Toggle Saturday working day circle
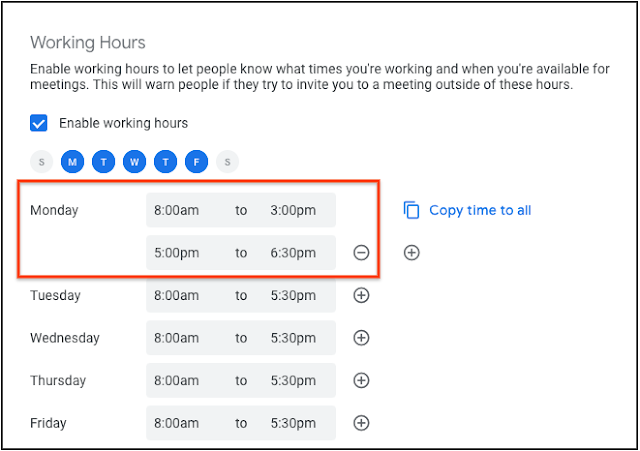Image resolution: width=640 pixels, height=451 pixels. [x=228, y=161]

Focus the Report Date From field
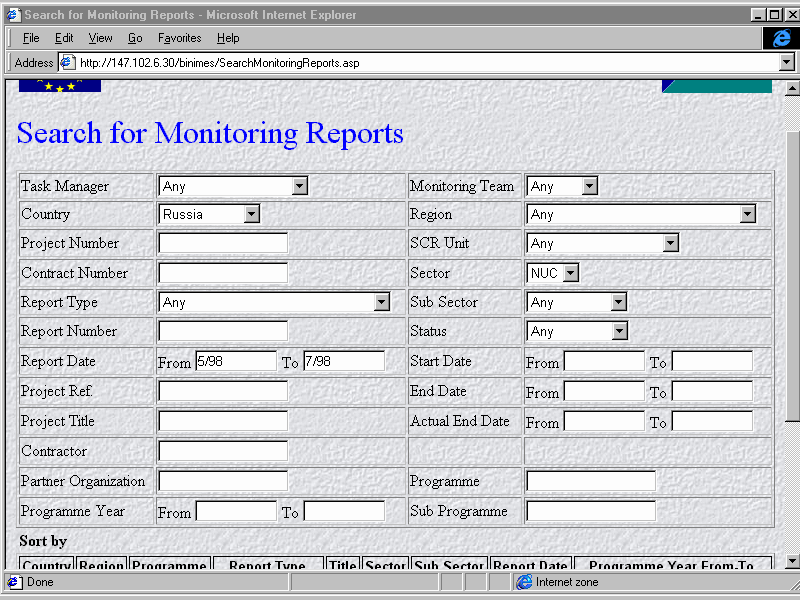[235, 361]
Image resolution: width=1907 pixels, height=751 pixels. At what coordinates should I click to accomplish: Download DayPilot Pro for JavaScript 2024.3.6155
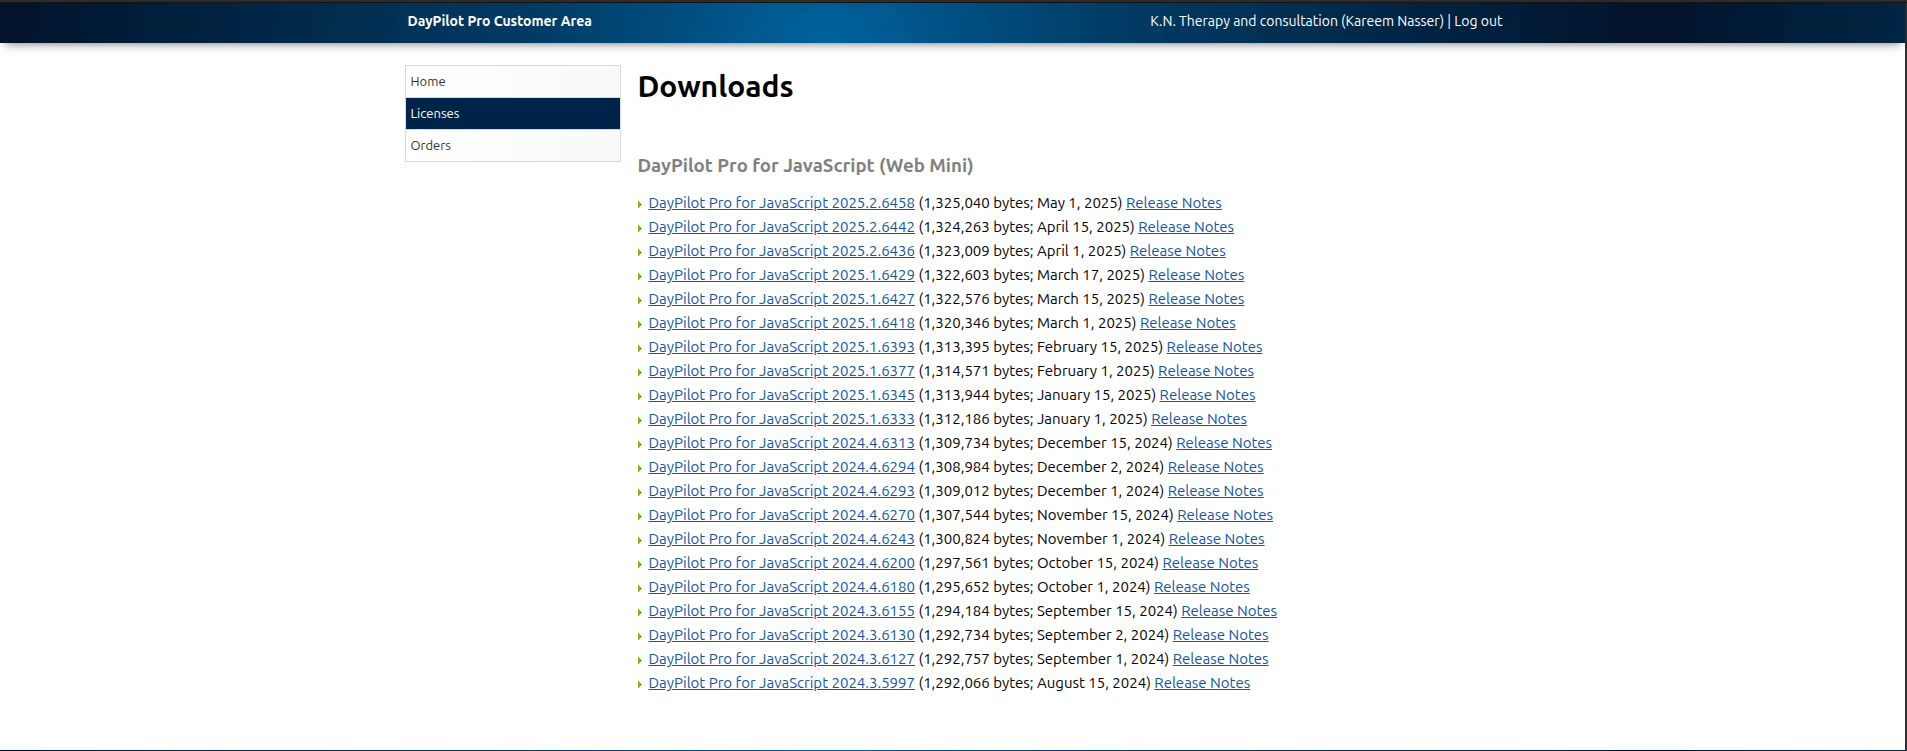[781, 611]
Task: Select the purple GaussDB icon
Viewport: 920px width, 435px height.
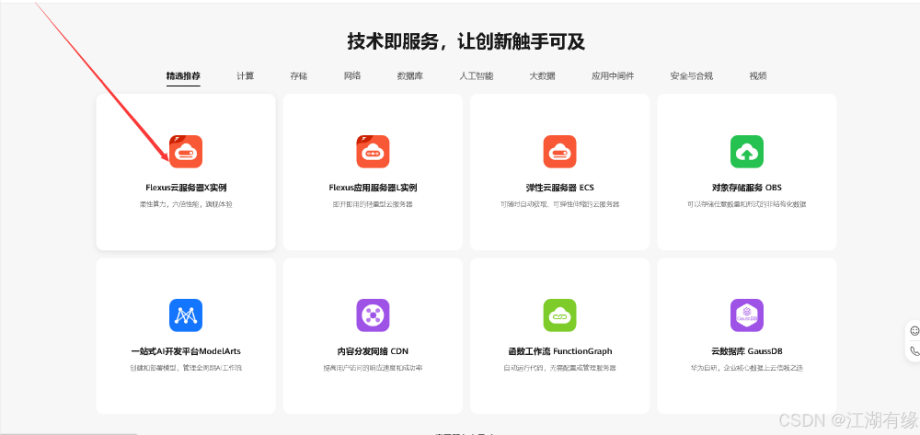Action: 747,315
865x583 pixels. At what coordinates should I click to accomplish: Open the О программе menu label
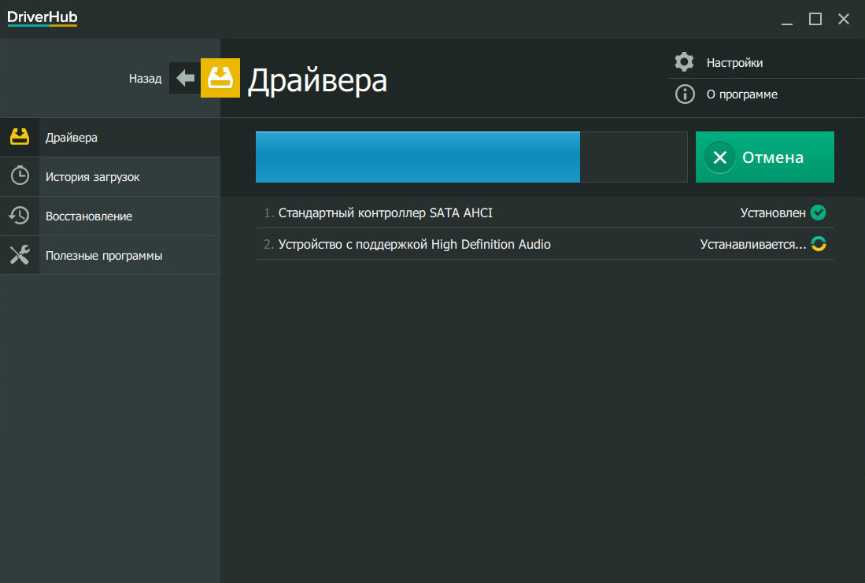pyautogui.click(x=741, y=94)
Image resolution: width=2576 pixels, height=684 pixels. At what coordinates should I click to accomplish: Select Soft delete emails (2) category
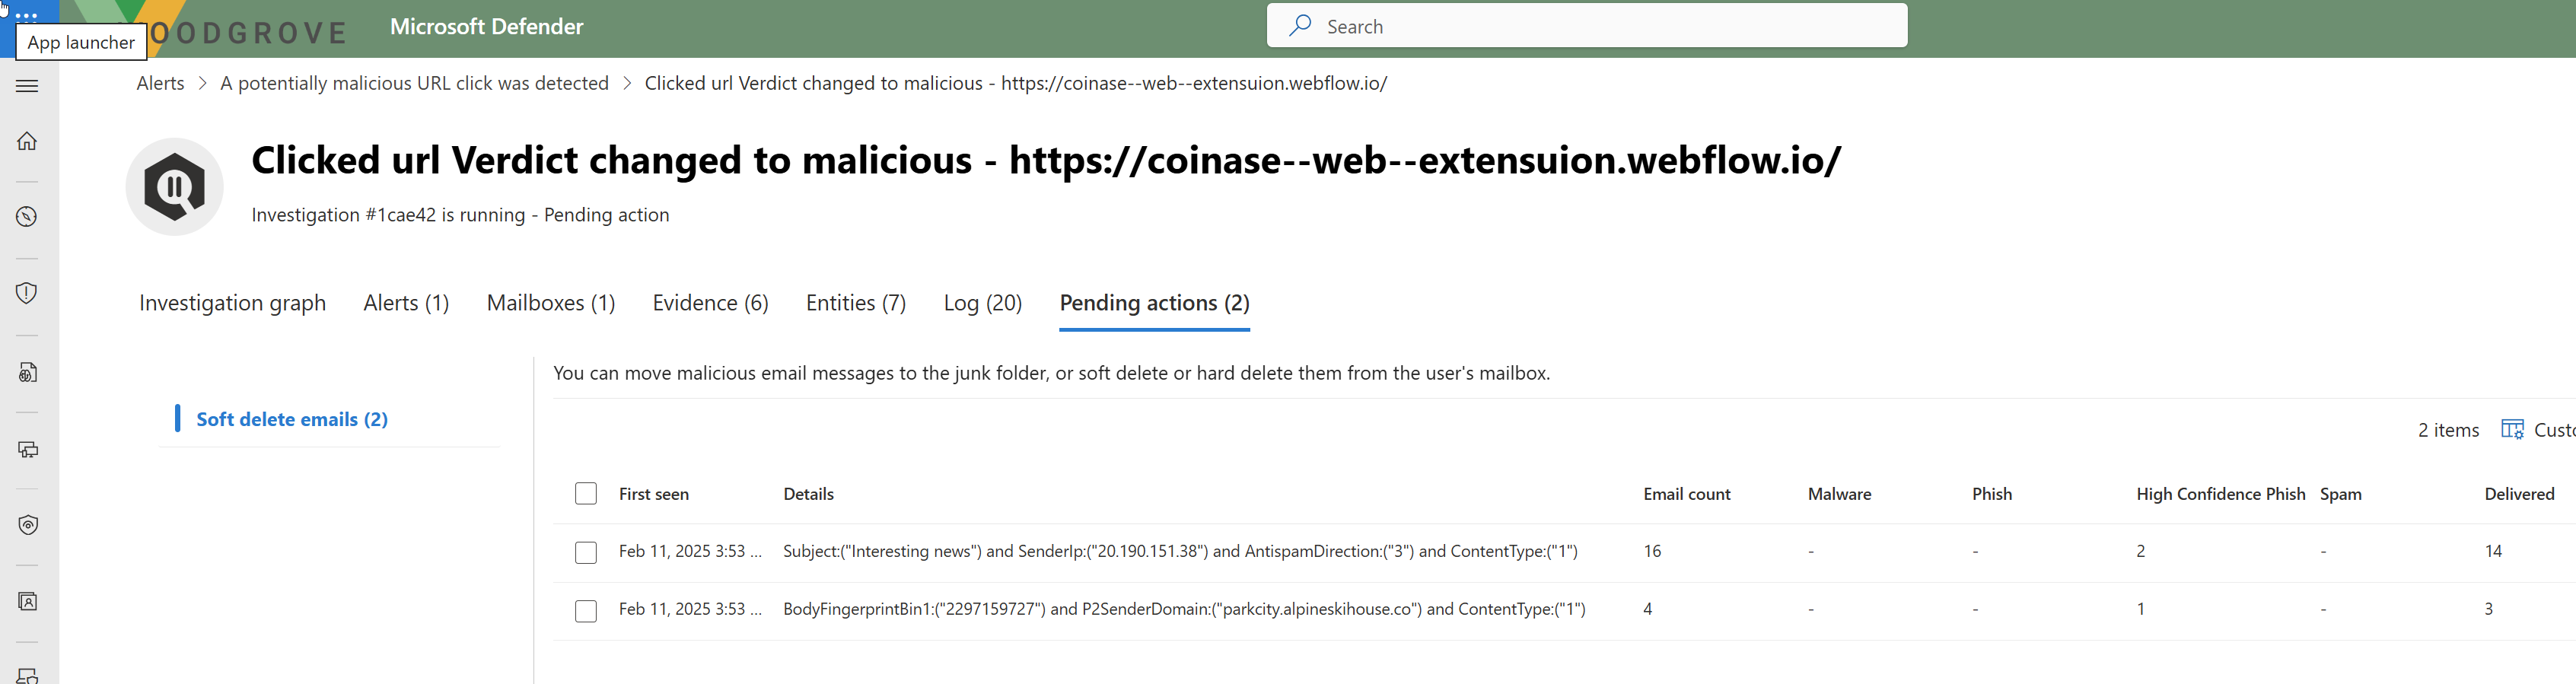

◆ TASK GOAL: Find how many lines contain "Select" in the data. Write that number and nothing else.

◆ YOUR SOLUTION: 2